To that end, I sought to benchmark various LLMs with this test, and wrote some code¹⁰ to do so. Using ollama¹¹ and groq¹², I tested several open-source LLMs, measuring their ability to count repeated letters in random words, sampling each LLM several times to measure their accuracy, along with a standard-deviation measurement.

Specifically, the prompt is:

How many times does the letter "L" appear in the word "WORD"?
Respond with JSON in the format { "count": N }

The results are as follows:

runner	model	success rate	stddev	model size
ollama	gemma2:9b	68.24	1.55	9
groq	llama3-70b-8192	66.67	2.49	70
ollama	llama2:13b	59.68	3.32	13
groq	llama-3.1-70b-versatile	51.66	4.50	70
groq	mixtral-8x7b-32768	46.00	2.83	56
ollama	llama3:8b	44.08	3.25	8
ollama	mistral-nemo:12b	42.72	3.21	12
ollama	phi3:14b	35.52	2.99	14
ollama	deepseek-coder-v2:16b	33.04	2.70	16
ollama	llama3.1:8b	26.40	1.24	8
ollama	gemma:2b	22.16	2.00	2
ollama	qwen2:7b	20.56	2.76	7
ollama	gemma:7b	10.24	1.73	7

This demonstrates several interesting findings. Firstly, even the best models cannot perform the task reliably. Benchmarks like this are important since you’d be tricked into thinking that an LLM had this capability if you tested it by hand. Secondly, when it comes to LLMs, bigger is not always better, depending on the task.

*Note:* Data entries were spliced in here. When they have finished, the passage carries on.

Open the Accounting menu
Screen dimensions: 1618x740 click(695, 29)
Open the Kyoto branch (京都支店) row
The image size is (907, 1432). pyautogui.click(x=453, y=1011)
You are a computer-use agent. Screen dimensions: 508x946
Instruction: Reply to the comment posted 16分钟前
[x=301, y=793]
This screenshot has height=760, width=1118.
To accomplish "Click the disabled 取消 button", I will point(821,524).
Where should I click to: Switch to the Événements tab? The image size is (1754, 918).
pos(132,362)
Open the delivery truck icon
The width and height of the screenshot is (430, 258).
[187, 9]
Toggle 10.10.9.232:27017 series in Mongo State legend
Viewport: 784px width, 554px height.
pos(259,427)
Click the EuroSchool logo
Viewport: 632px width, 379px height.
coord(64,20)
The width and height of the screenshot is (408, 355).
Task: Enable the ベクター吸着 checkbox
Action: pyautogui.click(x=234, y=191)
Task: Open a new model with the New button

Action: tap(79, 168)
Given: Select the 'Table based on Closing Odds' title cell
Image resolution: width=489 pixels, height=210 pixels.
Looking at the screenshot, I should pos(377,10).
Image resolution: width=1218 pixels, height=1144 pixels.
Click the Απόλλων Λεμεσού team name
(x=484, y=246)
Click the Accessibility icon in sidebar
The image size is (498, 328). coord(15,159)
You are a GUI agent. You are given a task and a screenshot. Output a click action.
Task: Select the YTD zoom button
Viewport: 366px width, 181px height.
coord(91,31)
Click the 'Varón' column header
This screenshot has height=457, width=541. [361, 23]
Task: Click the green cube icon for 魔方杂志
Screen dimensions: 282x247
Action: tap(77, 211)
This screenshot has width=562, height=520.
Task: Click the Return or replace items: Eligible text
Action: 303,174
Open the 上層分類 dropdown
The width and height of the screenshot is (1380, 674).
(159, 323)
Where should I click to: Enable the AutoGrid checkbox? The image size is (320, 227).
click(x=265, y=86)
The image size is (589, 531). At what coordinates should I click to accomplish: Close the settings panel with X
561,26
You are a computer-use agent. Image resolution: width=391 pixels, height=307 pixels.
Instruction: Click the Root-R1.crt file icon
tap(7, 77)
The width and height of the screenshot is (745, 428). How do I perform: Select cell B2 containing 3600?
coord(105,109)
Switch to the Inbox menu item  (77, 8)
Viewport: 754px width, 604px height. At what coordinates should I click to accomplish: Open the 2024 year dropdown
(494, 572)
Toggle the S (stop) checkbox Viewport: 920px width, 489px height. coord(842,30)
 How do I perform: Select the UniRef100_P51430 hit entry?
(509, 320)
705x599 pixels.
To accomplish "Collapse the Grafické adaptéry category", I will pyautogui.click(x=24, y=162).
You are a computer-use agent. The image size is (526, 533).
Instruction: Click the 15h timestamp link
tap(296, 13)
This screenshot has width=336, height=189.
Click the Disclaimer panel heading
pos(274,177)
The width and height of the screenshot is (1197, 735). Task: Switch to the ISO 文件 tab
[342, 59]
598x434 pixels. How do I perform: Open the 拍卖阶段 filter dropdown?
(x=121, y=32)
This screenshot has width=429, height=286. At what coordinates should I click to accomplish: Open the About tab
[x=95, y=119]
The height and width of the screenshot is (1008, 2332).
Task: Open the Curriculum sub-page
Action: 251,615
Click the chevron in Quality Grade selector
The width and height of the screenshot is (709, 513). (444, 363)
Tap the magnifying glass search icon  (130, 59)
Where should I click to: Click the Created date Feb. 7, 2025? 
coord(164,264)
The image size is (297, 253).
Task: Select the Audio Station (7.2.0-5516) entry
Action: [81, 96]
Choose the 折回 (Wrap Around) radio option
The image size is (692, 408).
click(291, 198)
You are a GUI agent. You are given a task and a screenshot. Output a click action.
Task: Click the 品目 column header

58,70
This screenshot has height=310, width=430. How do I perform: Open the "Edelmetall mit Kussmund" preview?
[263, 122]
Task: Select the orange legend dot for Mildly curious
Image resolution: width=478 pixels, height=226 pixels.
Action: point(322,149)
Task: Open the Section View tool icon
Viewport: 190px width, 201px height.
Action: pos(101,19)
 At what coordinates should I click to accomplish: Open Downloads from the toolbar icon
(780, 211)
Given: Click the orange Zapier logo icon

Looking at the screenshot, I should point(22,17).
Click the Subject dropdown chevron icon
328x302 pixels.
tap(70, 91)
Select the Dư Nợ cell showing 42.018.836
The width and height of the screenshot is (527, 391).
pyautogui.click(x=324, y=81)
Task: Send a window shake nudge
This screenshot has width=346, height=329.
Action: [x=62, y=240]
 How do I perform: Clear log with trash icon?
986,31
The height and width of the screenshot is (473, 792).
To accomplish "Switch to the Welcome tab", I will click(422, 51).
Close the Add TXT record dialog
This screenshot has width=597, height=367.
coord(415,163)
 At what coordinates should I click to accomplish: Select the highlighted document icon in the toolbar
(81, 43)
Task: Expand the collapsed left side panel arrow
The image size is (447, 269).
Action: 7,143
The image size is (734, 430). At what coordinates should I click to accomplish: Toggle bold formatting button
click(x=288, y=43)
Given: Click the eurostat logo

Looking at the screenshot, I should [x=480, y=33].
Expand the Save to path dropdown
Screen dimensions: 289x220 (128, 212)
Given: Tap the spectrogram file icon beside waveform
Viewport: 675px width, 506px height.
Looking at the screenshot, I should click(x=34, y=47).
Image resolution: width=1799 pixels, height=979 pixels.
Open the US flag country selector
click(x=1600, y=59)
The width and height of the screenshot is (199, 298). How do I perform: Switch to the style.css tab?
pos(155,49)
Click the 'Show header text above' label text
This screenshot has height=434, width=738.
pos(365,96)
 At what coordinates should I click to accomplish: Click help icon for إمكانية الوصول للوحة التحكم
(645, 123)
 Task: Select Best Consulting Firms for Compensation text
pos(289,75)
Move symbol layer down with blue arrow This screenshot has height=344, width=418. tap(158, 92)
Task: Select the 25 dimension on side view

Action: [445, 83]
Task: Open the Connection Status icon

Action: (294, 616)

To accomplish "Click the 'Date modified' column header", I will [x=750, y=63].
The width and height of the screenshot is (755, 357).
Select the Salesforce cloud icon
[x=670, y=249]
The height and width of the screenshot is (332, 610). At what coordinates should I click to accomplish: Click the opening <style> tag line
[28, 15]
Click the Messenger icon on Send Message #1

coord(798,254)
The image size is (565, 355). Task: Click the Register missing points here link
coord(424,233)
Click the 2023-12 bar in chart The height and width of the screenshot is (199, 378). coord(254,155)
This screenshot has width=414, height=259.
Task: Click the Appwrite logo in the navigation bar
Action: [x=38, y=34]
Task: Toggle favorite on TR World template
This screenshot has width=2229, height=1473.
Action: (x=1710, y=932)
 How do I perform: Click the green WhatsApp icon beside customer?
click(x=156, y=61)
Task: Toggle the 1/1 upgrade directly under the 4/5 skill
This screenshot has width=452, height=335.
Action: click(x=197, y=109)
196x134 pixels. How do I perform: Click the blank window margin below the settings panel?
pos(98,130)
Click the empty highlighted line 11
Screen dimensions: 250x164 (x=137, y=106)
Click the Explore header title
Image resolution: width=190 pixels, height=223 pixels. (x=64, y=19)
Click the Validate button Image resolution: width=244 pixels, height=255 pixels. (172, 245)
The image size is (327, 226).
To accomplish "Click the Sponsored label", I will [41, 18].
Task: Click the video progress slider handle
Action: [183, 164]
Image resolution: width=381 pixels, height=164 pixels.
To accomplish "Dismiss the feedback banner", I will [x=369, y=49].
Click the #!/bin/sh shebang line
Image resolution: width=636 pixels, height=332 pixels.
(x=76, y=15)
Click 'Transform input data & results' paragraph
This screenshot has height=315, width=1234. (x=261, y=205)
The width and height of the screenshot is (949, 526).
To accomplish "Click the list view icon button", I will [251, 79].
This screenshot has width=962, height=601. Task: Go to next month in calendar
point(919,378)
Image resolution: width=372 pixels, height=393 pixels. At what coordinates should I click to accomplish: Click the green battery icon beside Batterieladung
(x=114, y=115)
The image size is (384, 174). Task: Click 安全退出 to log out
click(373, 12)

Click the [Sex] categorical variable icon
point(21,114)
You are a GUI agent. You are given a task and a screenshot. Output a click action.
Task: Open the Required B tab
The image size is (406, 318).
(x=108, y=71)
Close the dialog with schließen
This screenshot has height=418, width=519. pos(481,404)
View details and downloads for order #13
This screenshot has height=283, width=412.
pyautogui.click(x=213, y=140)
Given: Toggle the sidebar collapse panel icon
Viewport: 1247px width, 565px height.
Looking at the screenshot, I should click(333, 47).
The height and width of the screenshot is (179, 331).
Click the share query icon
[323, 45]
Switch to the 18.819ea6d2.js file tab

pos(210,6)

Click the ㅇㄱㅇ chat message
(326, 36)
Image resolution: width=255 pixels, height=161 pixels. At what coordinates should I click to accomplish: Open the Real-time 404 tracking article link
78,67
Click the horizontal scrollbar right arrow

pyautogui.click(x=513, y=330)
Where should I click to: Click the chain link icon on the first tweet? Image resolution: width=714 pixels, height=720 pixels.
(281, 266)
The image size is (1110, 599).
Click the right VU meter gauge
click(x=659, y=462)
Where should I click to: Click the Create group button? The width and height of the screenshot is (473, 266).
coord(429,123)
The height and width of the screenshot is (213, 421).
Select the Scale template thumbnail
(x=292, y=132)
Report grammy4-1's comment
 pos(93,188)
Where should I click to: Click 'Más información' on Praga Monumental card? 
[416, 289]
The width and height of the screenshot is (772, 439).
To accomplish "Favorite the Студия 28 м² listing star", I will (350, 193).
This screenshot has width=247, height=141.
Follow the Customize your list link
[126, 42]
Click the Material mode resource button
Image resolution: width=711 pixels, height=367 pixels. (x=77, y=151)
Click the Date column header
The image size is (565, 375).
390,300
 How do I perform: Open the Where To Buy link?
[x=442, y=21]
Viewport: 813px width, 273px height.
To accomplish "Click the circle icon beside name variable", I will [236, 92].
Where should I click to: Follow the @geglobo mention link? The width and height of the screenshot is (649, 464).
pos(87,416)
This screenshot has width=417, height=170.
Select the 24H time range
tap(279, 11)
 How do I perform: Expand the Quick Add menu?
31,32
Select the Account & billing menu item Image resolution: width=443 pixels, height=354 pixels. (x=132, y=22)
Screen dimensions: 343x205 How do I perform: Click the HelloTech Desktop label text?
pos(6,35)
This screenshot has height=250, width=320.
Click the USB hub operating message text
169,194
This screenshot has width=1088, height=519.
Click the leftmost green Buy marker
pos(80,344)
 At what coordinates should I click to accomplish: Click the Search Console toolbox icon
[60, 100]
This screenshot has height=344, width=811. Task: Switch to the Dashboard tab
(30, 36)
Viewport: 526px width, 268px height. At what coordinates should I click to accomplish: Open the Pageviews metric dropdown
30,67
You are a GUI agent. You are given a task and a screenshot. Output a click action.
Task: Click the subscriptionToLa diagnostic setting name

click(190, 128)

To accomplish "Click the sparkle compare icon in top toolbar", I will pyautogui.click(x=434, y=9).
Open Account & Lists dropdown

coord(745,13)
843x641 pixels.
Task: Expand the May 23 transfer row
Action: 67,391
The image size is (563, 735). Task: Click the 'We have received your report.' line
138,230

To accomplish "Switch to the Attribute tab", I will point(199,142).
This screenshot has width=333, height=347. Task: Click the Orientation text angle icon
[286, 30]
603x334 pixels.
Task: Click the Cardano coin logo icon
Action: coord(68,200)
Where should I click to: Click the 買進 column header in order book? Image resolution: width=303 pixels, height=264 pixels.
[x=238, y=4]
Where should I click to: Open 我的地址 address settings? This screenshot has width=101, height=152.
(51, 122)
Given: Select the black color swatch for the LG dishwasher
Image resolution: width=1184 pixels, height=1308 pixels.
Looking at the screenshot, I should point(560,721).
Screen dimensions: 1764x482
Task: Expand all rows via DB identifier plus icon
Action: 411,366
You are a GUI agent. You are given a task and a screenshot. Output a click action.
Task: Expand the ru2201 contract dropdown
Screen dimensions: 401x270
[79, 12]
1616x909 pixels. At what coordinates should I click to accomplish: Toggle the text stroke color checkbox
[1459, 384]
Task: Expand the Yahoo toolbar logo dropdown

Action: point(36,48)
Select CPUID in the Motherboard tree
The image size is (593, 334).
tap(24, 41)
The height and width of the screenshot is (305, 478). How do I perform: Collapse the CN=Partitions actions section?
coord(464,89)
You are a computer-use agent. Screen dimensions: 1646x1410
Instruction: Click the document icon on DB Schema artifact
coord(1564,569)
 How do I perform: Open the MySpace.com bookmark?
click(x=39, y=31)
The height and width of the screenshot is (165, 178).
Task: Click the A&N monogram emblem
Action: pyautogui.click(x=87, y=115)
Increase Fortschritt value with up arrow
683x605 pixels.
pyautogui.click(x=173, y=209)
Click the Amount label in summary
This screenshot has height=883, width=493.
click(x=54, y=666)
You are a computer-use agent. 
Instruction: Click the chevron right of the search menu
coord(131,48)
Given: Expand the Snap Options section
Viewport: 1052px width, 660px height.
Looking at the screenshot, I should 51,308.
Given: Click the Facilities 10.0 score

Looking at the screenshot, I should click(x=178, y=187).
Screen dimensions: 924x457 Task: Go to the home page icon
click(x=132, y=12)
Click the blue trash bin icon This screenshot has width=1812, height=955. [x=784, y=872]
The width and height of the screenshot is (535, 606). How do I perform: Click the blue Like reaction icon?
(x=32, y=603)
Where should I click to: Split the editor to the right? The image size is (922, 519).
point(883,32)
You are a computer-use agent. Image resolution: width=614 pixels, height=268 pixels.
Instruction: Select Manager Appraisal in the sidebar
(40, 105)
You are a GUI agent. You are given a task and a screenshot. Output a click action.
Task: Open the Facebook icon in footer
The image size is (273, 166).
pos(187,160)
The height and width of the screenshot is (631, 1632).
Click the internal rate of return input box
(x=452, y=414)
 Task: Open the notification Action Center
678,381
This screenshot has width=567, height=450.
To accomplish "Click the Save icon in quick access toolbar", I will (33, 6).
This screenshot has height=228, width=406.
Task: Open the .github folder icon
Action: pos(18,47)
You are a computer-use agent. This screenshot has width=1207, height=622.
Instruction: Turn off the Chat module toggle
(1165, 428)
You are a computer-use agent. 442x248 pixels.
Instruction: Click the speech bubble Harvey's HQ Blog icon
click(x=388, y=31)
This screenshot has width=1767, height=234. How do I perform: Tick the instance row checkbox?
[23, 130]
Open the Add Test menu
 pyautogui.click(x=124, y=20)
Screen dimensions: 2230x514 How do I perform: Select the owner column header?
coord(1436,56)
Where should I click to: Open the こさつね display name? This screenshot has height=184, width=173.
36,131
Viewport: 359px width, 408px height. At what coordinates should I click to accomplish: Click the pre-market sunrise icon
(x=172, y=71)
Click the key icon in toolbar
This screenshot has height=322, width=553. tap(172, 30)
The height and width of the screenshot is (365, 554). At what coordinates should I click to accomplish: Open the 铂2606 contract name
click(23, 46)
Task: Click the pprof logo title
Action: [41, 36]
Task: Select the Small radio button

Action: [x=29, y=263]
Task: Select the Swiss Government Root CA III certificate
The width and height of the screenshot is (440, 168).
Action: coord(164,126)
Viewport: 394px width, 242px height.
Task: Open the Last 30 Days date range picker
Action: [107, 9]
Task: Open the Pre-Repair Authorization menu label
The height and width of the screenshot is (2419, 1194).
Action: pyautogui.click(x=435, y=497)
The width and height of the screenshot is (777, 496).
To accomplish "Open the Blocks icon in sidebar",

This is Jagged Intelligence in plain sight. gemma2:9b performs better than the state of the art llama-3.1-70b-versatile which is almost 8x bigger, and oddly gemma:2b is 2x better than gemma:7b. Evidently, adding more parameters or more training data into the mix can sometimes cause LLMs to regress in basic capabilities.

There are certainly more directions you could take with a benchmark like this. I might continue to test it against the latest cloud-based LLMs (GPT-4o, Claude Opus, Gemini Advanced, etc.). I chose to use local LLMs for the most part, because, similar to the ARC Challenge¹³, I think it’s important to measure LLMs that aren’t entirely opaque and can be run independently to ensure there aren’t extra factors at play. Another obvious next step would be to prompt engineer the task to see what gains you could scrape out of it.

Be Informed, Stay Skeptical

Even if you’re a proponent of the benefits of AI or LLMs, it behooves us to know their limitations well, so that we can utilize them effectively. Perhaps we are on the cusp of AGI, but I think the breakthroughs required to go from today’s LLMs, to machines that can truly reason are not so obvious. Only time will tell if we’re in for a hard takeoff, or another AI winter. It’s important to sharpen our skeptical minds when we’re immersed in a hype bubble. We need to catch ourselves when we make those quick but giant leaps between what we have at hand, to the future we all dream of.